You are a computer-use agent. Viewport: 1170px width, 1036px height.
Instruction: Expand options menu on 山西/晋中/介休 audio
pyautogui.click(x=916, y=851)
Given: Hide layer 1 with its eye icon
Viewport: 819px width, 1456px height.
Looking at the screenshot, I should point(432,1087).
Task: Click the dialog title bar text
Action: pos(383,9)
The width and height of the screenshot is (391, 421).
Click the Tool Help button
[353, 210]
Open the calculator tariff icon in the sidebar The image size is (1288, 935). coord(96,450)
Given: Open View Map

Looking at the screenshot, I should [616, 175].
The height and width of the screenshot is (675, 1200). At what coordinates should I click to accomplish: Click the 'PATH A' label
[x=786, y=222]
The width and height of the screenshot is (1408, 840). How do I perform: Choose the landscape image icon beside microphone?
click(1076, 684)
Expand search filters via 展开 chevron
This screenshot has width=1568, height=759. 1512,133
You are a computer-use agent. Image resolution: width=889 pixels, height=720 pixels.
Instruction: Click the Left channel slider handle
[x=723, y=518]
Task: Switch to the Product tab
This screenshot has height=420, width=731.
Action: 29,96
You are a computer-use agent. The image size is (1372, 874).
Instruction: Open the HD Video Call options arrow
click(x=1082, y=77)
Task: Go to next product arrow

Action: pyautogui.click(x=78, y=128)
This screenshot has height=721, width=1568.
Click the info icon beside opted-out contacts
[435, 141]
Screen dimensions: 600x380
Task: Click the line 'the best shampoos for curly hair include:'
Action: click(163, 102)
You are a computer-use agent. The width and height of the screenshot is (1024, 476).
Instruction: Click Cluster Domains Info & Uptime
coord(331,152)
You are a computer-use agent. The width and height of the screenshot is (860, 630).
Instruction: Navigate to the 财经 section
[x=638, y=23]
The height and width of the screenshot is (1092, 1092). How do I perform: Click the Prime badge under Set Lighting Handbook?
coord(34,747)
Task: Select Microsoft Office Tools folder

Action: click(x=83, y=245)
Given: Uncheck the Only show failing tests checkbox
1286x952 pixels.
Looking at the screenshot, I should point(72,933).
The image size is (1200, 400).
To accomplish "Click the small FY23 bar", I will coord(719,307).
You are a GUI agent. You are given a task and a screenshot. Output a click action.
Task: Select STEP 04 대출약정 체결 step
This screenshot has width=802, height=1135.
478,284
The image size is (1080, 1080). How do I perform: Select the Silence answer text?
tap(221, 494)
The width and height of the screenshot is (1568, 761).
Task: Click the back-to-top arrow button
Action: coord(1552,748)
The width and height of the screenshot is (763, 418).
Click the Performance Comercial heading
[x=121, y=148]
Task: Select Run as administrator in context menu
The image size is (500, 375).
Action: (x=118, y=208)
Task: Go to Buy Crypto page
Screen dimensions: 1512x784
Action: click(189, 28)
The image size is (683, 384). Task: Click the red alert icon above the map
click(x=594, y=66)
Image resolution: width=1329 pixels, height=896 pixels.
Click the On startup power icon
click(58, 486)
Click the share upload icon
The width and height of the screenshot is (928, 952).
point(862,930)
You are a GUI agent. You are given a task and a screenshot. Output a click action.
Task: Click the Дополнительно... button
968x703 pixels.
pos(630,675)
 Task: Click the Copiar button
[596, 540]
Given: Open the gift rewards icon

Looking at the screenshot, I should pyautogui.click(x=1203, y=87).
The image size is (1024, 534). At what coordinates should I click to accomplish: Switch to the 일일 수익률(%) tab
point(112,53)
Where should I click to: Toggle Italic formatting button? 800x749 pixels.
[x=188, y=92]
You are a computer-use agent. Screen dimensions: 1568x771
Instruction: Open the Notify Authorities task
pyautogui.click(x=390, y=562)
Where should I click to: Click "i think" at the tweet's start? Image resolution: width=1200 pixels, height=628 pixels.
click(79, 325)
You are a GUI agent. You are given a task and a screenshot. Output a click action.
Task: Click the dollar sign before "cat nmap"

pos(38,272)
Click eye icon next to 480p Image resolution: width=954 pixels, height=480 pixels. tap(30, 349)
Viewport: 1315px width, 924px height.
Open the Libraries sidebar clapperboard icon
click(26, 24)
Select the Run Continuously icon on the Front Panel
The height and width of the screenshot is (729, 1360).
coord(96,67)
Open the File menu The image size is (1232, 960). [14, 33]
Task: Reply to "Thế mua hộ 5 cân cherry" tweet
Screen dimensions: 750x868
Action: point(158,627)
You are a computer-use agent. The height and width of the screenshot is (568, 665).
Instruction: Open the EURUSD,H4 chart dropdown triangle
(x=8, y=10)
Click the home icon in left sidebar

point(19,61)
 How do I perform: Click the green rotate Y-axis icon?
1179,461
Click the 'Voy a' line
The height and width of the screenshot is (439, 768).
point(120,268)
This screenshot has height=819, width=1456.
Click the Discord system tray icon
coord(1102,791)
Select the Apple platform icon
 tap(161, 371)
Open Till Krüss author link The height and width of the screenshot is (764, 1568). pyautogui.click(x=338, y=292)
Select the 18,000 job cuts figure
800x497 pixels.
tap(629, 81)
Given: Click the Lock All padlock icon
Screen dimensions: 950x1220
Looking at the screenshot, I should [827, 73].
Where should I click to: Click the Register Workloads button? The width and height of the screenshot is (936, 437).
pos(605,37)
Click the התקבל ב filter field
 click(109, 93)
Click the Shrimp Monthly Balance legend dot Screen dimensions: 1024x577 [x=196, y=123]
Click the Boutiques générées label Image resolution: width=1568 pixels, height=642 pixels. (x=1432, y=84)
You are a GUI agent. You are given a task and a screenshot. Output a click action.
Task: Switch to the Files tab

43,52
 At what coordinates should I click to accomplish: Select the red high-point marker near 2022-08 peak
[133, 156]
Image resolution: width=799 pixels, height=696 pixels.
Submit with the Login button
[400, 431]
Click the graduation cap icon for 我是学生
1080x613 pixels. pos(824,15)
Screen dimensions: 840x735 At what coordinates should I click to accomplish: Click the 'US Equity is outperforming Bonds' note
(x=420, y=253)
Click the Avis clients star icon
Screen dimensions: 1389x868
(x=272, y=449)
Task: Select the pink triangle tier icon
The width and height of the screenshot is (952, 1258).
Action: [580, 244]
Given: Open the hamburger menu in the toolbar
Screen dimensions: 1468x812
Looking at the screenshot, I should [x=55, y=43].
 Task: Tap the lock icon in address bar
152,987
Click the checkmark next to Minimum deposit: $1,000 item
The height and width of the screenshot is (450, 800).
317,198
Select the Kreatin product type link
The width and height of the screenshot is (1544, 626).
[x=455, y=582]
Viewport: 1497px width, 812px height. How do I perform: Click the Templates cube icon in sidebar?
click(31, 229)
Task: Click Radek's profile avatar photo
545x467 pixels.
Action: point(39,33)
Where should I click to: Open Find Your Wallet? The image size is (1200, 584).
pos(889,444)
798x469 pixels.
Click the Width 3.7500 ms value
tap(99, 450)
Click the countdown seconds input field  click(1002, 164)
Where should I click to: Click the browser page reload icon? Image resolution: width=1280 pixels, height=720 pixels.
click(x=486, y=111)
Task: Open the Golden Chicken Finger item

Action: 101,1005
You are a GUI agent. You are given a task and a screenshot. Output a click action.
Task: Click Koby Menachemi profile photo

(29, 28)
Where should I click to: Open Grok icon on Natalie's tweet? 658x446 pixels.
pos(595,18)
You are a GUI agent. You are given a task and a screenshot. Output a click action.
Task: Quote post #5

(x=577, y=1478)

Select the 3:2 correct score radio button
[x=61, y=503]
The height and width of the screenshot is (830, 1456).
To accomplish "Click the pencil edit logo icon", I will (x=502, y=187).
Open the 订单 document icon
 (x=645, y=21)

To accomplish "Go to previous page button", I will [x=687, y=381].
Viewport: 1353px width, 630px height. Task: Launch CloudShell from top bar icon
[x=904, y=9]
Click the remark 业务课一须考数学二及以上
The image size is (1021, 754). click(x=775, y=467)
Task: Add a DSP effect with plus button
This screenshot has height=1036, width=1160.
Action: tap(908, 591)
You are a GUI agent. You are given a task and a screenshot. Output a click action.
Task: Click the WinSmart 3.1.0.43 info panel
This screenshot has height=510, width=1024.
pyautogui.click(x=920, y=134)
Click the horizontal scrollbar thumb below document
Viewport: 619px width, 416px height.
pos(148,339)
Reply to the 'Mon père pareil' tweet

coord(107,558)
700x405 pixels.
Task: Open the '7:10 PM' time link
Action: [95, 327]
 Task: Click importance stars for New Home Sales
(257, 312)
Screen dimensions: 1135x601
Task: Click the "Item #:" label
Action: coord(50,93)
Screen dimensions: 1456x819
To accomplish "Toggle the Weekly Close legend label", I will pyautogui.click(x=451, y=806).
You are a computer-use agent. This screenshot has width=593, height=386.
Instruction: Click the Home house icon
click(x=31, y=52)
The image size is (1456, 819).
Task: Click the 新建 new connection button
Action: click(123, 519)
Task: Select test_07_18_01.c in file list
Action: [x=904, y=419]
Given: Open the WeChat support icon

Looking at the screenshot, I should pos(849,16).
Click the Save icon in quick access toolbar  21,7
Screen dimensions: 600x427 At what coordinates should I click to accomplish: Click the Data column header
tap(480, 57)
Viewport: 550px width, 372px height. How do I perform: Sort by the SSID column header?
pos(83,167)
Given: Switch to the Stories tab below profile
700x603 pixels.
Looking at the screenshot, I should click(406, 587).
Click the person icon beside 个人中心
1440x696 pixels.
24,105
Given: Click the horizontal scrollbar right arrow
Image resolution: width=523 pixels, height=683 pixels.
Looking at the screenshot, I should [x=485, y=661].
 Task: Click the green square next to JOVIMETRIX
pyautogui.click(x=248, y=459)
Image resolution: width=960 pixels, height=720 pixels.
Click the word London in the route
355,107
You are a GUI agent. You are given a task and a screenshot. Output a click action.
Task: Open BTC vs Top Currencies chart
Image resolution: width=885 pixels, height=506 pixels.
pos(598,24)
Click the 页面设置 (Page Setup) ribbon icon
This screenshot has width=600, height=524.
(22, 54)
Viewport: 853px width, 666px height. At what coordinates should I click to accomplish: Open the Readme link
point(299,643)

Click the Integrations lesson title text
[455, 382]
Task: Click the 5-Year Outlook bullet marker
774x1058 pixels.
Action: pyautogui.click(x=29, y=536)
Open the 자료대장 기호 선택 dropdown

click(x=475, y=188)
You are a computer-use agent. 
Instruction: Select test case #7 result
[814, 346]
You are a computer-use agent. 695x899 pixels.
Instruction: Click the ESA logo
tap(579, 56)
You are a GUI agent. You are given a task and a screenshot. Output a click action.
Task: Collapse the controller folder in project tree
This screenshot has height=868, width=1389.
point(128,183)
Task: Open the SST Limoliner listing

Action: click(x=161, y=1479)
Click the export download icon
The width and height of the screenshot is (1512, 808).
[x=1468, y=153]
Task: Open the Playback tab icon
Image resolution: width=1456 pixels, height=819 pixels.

============================================================

> **The problem**: Convert the lines from the one containing "Reply to the 'Mon père pareil' tweet" through the one containing "will pyautogui.click(x=451, y=806).", inclusive, into a numbered list, skipping blank lines.

> **Output for this exercise**:
1. Reply to the 'Mon père pareil' tweet
2. coord(107,558)
3. 700x405 pixels.
4. Task: Open the '7:10 PM' time link
5. Action: [95, 327]
6.  Task: Click importance stars for New Home Sales
7. (257, 312)
8. Screen dimensions: 1135x601
9. Task: Click the "Item #:" label
10. Action: coord(50,93)
11. Screen dimensions: 1456x819
12. To accomplish "Toggle the Weekly Close legend label", I will pyautogui.click(x=451, y=806).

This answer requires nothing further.